═════ Extracted information

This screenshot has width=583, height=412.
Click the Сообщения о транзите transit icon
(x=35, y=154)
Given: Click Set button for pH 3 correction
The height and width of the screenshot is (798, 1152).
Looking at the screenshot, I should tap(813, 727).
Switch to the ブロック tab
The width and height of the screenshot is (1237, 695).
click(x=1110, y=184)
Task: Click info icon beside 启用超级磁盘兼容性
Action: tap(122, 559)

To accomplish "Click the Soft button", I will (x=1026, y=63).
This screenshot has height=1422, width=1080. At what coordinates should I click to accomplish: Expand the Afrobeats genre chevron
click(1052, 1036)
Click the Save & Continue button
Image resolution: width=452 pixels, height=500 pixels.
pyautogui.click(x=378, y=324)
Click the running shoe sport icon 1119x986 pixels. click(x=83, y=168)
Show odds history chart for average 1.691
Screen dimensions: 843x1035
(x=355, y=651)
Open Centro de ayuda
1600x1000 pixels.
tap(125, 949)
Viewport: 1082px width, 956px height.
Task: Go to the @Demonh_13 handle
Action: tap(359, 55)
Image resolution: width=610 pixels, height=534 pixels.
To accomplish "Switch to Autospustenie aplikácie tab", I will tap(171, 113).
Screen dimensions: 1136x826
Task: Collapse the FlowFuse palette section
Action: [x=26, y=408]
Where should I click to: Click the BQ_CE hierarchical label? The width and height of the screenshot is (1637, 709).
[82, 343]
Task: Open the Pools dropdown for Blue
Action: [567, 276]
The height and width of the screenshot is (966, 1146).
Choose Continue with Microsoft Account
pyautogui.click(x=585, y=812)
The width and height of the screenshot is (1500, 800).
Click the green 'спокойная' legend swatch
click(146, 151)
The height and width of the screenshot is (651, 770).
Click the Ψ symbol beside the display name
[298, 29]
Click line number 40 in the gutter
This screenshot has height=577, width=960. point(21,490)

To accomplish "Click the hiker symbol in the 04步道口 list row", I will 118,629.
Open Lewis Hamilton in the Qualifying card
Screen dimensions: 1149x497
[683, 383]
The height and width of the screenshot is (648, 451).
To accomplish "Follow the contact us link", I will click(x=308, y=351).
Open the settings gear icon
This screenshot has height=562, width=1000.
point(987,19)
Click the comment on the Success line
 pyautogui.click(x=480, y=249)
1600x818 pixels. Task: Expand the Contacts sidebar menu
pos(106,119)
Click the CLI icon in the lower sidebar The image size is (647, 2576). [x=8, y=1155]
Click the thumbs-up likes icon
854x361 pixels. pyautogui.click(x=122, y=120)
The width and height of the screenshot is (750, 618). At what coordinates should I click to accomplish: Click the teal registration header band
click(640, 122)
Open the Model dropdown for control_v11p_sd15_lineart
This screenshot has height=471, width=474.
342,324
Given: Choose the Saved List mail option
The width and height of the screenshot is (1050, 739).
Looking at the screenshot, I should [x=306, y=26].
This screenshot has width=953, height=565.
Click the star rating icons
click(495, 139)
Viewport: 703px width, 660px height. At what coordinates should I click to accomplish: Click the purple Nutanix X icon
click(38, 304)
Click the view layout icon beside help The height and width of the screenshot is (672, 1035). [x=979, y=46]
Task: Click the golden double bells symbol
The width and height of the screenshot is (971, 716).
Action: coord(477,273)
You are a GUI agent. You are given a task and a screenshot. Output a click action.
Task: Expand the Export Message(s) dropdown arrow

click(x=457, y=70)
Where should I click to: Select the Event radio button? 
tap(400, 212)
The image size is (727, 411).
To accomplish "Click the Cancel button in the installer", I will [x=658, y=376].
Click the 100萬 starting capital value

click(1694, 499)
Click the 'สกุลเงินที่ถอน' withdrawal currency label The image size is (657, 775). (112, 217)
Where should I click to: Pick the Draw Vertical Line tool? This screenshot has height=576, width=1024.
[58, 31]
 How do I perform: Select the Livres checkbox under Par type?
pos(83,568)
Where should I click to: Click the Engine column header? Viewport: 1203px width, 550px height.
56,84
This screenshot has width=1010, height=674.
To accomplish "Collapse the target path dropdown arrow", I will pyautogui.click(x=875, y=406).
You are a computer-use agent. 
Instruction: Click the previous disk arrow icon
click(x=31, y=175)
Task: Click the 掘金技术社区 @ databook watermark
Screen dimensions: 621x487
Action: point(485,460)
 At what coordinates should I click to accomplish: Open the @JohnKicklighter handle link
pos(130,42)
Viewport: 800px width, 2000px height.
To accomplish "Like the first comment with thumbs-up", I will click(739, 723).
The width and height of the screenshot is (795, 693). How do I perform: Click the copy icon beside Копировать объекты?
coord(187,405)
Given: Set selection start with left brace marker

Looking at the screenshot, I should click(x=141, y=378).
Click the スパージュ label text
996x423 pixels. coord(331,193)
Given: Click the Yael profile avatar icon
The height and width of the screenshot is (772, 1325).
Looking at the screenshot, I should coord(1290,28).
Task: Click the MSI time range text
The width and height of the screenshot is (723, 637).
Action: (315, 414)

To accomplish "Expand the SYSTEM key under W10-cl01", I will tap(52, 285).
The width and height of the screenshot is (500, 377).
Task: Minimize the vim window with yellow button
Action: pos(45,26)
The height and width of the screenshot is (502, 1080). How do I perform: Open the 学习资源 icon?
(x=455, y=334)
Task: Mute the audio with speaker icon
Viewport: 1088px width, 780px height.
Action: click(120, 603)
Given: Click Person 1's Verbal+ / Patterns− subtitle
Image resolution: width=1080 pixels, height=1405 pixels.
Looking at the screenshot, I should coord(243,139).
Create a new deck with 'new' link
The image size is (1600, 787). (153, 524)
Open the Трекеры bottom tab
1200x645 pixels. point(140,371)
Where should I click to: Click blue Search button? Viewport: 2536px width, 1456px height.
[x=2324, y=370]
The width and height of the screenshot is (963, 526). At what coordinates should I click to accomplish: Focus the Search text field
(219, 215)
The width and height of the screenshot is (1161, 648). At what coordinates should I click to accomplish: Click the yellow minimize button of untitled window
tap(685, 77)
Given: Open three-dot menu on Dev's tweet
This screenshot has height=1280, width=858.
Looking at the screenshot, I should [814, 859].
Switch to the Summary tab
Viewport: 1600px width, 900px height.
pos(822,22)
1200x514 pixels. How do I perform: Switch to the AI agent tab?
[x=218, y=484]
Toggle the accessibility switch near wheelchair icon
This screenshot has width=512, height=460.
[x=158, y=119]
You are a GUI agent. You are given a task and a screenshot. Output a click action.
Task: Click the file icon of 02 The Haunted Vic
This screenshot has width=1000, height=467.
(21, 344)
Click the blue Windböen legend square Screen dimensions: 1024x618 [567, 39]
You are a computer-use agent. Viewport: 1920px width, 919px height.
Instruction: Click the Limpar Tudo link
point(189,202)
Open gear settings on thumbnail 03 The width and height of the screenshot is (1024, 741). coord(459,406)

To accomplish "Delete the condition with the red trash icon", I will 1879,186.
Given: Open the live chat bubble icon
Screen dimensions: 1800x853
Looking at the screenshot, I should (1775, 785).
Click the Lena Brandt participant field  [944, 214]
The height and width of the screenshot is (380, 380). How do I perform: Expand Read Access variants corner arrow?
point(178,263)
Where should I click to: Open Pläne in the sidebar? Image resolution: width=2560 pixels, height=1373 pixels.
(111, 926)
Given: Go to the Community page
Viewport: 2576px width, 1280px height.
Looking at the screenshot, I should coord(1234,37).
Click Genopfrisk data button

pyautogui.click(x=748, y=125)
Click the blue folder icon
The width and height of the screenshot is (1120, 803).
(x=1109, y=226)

══════════

__Your goal__: Write the data above out again in full, exactly.

__Response below__:
This screenshot has width=583, height=412.
Click the Сообщения о транзите transit icon
(x=35, y=154)
Given: Click Set button for pH 3 correction
The height and width of the screenshot is (798, 1152).
Looking at the screenshot, I should tap(813, 727).
Switch to the ブロック tab
The width and height of the screenshot is (1237, 695).
click(x=1110, y=184)
Task: Click info icon beside 启用超级磁盘兼容性
Action: tap(122, 559)

To accomplish "Click the Soft button", I will (x=1026, y=63).
This screenshot has height=1422, width=1080. At what coordinates should I click to accomplish: Expand the Afrobeats genre chevron
click(1052, 1036)
Click the Save & Continue button
Image resolution: width=452 pixels, height=500 pixels.
pyautogui.click(x=378, y=324)
Click the running shoe sport icon 1119x986 pixels. click(x=83, y=168)
Show odds history chart for average 1.691
Screen dimensions: 843x1035
(x=355, y=651)
Open Centro de ayuda
1600x1000 pixels.
tap(125, 949)
Viewport: 1082px width, 956px height.
Task: Go to the @Demonh_13 handle
Action: tap(359, 55)
Image resolution: width=610 pixels, height=534 pixels.
To accomplish "Switch to Autospustenie aplikácie tab", I will tap(171, 113).
Screen dimensions: 1136x826
Task: Collapse the FlowFuse palette section
Action: [x=26, y=408]
Where should I click to: Click the BQ_CE hierarchical label? The width and height of the screenshot is (1637, 709).
[82, 343]
Task: Open the Pools dropdown for Blue
Action: [567, 276]
The height and width of the screenshot is (966, 1146).
Choose Continue with Microsoft Account
pyautogui.click(x=585, y=812)
The width and height of the screenshot is (1500, 800).
Click the green 'спокойная' legend swatch
click(146, 151)
The height and width of the screenshot is (651, 770).
Click the Ψ symbol beside the display name
[298, 29]
Click line number 40 in the gutter
This screenshot has height=577, width=960. point(21,490)

To accomplish "Click the hiker symbol in the 04步道口 list row", I will 118,629.
Open Lewis Hamilton in the Qualifying card
Screen dimensions: 1149x497
[683, 383]
The height and width of the screenshot is (648, 451).
To accomplish "Follow the contact us link", I will click(x=308, y=351).
Open the settings gear icon
This screenshot has height=562, width=1000.
point(987,19)
Click the comment on the Success line
 pyautogui.click(x=480, y=249)
1600x818 pixels. Task: Expand the Contacts sidebar menu
pos(106,119)
Click the CLI icon in the lower sidebar The image size is (647, 2576). [x=8, y=1155]
Click the thumbs-up likes icon
854x361 pixels. pyautogui.click(x=122, y=120)
The width and height of the screenshot is (750, 618). At what coordinates should I click to accomplish: Click the teal registration header band
click(640, 122)
Open the Model dropdown for control_v11p_sd15_lineart
This screenshot has height=471, width=474.
342,324
Given: Choose the Saved List mail option
The width and height of the screenshot is (1050, 739).
Looking at the screenshot, I should [x=306, y=26].
This screenshot has width=953, height=565.
Click the star rating icons
click(495, 139)
Viewport: 703px width, 660px height. At what coordinates should I click to accomplish: Click the purple Nutanix X icon
click(38, 304)
Click the view layout icon beside help The height and width of the screenshot is (672, 1035). [x=979, y=46]
Task: Click the golden double bells symbol
The width and height of the screenshot is (971, 716).
Action: coord(477,273)
You are a GUI agent. You are given a task and a screenshot. Output a click action.
Task: Expand the Export Message(s) dropdown arrow

click(x=457, y=70)
Where should I click to: Select the Event radio button? 
tap(400, 212)
The image size is (727, 411).
To accomplish "Click the Cancel button in the installer", I will [x=658, y=376].
Click the 100萬 starting capital value

click(1694, 499)
Click the 'สกุลเงินที่ถอน' withdrawal currency label The image size is (657, 775). (112, 217)
Where should I click to: Pick the Draw Vertical Line tool? This screenshot has height=576, width=1024.
[58, 31]
 How do I perform: Select the Livres checkbox under Par type?
pos(83,568)
Where should I click to: Click the Engine column header? Viewport: 1203px width, 550px height.
56,84
This screenshot has width=1010, height=674.
To accomplish "Collapse the target path dropdown arrow", I will pyautogui.click(x=875, y=406).
You are a computer-use agent. 
Instruction: Click the previous disk arrow icon
click(x=31, y=175)
Task: Click the 掘金技术社区 @ databook watermark
Screen dimensions: 621x487
Action: point(485,460)
 At what coordinates should I click to accomplish: Open the @JohnKicklighter handle link
pos(130,42)
Viewport: 800px width, 2000px height.
To accomplish "Like the first comment with thumbs-up", I will click(739, 723).
The width and height of the screenshot is (795, 693). How do I perform: Click the copy icon beside Копировать объекты?
coord(187,405)
Given: Set selection start with left brace marker

Looking at the screenshot, I should click(x=141, y=378).
Click the スパージュ label text
996x423 pixels. coord(331,193)
Given: Click the Yael profile avatar icon
The height and width of the screenshot is (772, 1325).
Looking at the screenshot, I should coord(1290,28).
Task: Click the MSI time range text
The width and height of the screenshot is (723, 637).
Action: (315, 414)

To accomplish "Expand the SYSTEM key under W10-cl01", I will tap(52, 285).
The width and height of the screenshot is (500, 377).
Task: Minimize the vim window with yellow button
Action: pos(45,26)
The height and width of the screenshot is (502, 1080). How do I perform: Open the 学习资源 icon?
(x=455, y=334)
Task: Mute the audio with speaker icon
Viewport: 1088px width, 780px height.
Action: click(120, 603)
Given: Click Person 1's Verbal+ / Patterns− subtitle
Image resolution: width=1080 pixels, height=1405 pixels.
Looking at the screenshot, I should coord(243,139).
Create a new deck with 'new' link
The image size is (1600, 787). (153, 524)
Open the Трекеры bottom tab
1200x645 pixels. point(140,371)
Where should I click to: Click blue Search button? Viewport: 2536px width, 1456px height.
[x=2324, y=370]
The width and height of the screenshot is (963, 526). At what coordinates should I click to accomplish: Focus the Search text field
(219, 215)
The width and height of the screenshot is (1161, 648). At what coordinates should I click to accomplish: Click the yellow minimize button of untitled window
tap(685, 77)
Given: Open three-dot menu on Dev's tweet
This screenshot has height=1280, width=858.
Looking at the screenshot, I should [814, 859].
Switch to the Summary tab
Viewport: 1600px width, 900px height.
pos(822,22)
1200x514 pixels. How do I perform: Switch to the AI agent tab?
[x=218, y=484]
Toggle the accessibility switch near wheelchair icon
This screenshot has width=512, height=460.
[x=158, y=119]
You are a GUI agent. You are given a task and a screenshot. Output a click action.
Task: Click the file icon of 02 The Haunted Vic
This screenshot has width=1000, height=467.
(21, 344)
Click the blue Windböen legend square Screen dimensions: 1024x618 [567, 39]
You are a computer-use agent. Viewport: 1920px width, 919px height.
Instruction: Click the Limpar Tudo link
point(189,202)
Open gear settings on thumbnail 03 The width and height of the screenshot is (1024, 741). coord(459,406)

To accomplish "Delete the condition with the red trash icon", I will 1879,186.
Given: Open the live chat bubble icon
Screen dimensions: 1800x853
Looking at the screenshot, I should (1775, 785).
Click the Lena Brandt participant field  [944, 214]
The height and width of the screenshot is (380, 380). How do I perform: Expand Read Access variants corner arrow?
point(178,263)
Where should I click to: Open Pläne in the sidebar? Image resolution: width=2560 pixels, height=1373 pixels.
(111, 926)
Given: Go to the Community page
Viewport: 2576px width, 1280px height.
Looking at the screenshot, I should coord(1234,37).
Click Genopfrisk data button

pyautogui.click(x=748, y=125)
Click the blue folder icon
The width and height of the screenshot is (1120, 803).
(x=1109, y=226)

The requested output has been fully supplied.